SAINT-DENIS, France (AP) — As they do every day at noon, the town hall bells played a cheeky little tune about a king who put his pants on back to front. Perhaps a good thing then, for French-British friendship and all of that, that King Charles III and Queen Camilla arrived a little too late to hear it.
The British royal couple swept into Saint-Denis just after its midday chimes, coming to sprinkle a little of their star power on the town north of Paris that drank up the attention on Thursday.
After all, it’s not every day that VIP visitors venture out here — one of the poorest and toughest parts of the Paris region. Residents were thrilled, welcoming the royals as a boost for the town with a reputation for crime, deep pockets of economic hardship, and where many are deprived of the wealth and opportunities that nearby Paris enjoys.
“When people speak of Saint-Denis, they say, ‘Oh ! Don’t go!,'” said Yannick Caillet, an assistant mayor. “We want to de-stigmatize the town.”

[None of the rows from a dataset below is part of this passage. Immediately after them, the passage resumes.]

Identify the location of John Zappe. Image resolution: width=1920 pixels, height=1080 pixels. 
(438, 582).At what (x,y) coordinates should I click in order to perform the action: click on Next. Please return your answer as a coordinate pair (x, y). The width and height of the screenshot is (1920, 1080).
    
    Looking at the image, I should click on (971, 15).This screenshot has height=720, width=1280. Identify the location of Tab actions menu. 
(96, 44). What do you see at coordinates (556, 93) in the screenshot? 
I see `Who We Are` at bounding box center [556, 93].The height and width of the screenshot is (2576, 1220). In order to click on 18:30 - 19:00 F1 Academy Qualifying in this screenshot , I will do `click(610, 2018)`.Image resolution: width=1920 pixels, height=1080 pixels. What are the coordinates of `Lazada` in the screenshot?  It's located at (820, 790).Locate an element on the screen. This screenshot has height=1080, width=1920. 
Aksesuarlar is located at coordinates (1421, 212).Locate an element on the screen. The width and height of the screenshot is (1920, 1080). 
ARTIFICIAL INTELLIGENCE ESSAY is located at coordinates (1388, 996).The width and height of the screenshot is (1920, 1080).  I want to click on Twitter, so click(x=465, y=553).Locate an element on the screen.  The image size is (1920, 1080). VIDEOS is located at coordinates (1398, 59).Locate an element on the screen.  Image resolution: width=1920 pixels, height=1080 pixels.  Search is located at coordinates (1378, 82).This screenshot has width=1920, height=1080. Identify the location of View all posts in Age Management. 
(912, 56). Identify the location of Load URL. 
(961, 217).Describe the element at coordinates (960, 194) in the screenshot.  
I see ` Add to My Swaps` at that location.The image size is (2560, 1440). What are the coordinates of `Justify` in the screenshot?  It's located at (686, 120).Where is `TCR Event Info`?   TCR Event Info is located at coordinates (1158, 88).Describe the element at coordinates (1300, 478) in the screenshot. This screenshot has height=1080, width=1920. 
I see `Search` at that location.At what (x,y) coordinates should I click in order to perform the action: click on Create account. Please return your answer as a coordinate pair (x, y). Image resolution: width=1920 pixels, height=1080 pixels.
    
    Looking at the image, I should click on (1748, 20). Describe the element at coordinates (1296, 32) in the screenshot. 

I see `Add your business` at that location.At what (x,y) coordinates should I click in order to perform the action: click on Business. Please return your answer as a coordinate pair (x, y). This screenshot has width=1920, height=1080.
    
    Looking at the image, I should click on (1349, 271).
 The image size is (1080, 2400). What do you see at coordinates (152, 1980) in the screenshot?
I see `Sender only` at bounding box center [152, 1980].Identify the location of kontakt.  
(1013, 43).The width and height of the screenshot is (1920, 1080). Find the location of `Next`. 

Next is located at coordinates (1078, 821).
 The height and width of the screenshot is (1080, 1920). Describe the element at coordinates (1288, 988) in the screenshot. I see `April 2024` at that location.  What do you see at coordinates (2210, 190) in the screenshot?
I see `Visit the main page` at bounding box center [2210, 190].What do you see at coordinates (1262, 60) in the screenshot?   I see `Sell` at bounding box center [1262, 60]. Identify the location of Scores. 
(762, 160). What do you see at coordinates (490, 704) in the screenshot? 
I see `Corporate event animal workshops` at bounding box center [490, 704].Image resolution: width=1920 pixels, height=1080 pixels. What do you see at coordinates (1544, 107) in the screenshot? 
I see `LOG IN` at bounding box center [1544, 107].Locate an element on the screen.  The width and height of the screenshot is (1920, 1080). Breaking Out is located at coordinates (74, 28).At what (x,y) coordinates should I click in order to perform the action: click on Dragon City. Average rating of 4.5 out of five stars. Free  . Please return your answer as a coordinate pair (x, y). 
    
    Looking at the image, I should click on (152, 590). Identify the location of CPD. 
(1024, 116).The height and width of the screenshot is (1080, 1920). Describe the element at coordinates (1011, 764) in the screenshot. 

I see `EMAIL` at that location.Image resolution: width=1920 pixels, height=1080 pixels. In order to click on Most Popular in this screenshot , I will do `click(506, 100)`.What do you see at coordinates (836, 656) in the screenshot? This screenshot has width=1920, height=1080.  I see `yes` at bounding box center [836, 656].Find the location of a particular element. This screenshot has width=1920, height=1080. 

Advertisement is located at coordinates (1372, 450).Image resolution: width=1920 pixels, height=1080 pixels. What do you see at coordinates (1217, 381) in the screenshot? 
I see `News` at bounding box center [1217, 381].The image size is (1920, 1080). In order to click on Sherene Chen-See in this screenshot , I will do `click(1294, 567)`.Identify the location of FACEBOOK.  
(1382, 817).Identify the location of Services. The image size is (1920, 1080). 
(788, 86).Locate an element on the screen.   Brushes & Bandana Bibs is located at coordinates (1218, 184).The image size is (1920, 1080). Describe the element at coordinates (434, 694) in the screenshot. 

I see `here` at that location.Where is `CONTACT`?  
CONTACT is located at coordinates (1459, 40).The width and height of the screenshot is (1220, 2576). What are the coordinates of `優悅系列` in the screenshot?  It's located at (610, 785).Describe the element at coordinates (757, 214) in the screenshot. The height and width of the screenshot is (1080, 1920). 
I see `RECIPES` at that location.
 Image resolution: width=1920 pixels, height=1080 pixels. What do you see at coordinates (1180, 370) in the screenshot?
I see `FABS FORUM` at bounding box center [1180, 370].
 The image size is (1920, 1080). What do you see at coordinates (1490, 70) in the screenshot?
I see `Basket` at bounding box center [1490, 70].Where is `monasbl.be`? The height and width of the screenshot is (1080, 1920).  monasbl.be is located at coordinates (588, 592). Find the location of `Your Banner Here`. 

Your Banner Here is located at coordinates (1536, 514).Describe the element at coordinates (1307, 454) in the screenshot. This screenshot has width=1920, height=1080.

Charles and Camilla didn’t stay long — roughly an hour. They stuck to Saint-Denis’ prettiest parts — around its centuries-old basilica and the adjacent town hall with its quirky bells that twice-daily play tunes linked to France’s rich history of insurrection, challenging authority, and dethroning royals.
Heavy downpours in Saint-Denis, metal barriers and the security detail also kept crowds small and largely away from the royal party.
Still, the stop on the second day of their engagement-packed state visit offered Charles and Camilla a quick look at a world far removed from the lavish splendor France treated them to the previous day.
On day one, they got a grand dinner at Versailles Palace with Mick Jagger and actor Hugh Grant among guests, a parade down the Champs-Elysées, a flyover by jets trailing red, white and blue smoke in the Paris sky and lots of attention from French President Emmanuel Macron and his wife, Brigitte.
Macron didn’t join the royals in Saint-Denis but Brigitte did. She and Camilla played a bit of table tennis when meeting with kids.
At the Le Khédive cafe, owner Sid Ould-Moussa was told that the king planned to drop by and could he please prepare a table outside, with a chair for Charles — a history and architecture buff — facing the basilica?
“It’s excellent for the town, for us,” said Ould-Moussa. “It’s fabulous.”
Inside the cafe, language teachers Corinne Le Mage and Claire Pellistrandi were just tucking into lunches of veal and salmon when the king finally sat down, just a few feet (yards) away, to chat with a group of young job-seekers.
Gulp. The teachers said it would be a meal they’d long remember.
“We’re proud for the town,” said Le Mage.
“You can feel his sincerity,” Pellistrandi added. “It doesn’t seem like PR, which is what you generally get with politicians.”
The town of Saint-Denis has a long relationship with royalty — and it hasn’t always been kind. In all, 42 kings, 32 queens and 63 princes and princesses were buried over the centuries in its basilica — only to be dug up again during the French Revolution and tossed into mass graves.
The towering basilica itself is built on the spot where a 3rd-century bishop, Denis, is said to have staggered to after he was executed in Paris, supposedly carrying his decapitated head as he walked six kilometers (nearly 4 miles) to what is now Saint-Denis.
The first king buried in the basilica was Dagobert. He’s remembered in a popular children’s song, “The Good King Dagobert,” that opponents of King Louis XVI sang to poke fun at him. The song tells how the king supposedly wore his pants back to front.
Louis was guillotined during the French Revolution. “The Good King Dagobert” is now played at noon by the bells of Saint-Denis’ town hall — seemingly a cheeky wink at the town’s royal history.
But Thursday was more about looking ahead and royals making new history.
Residents said Charles and Camilla’s visit put a positive light on the town.
“A lot of people are poor and it has a reputation as a cutthroat place,” said Yasmina Bedar, who was born in Saint-Denis and has lived there for 50 years.
“For a king in real flesh and blood to come to Saint-Denis of course can only help our image.”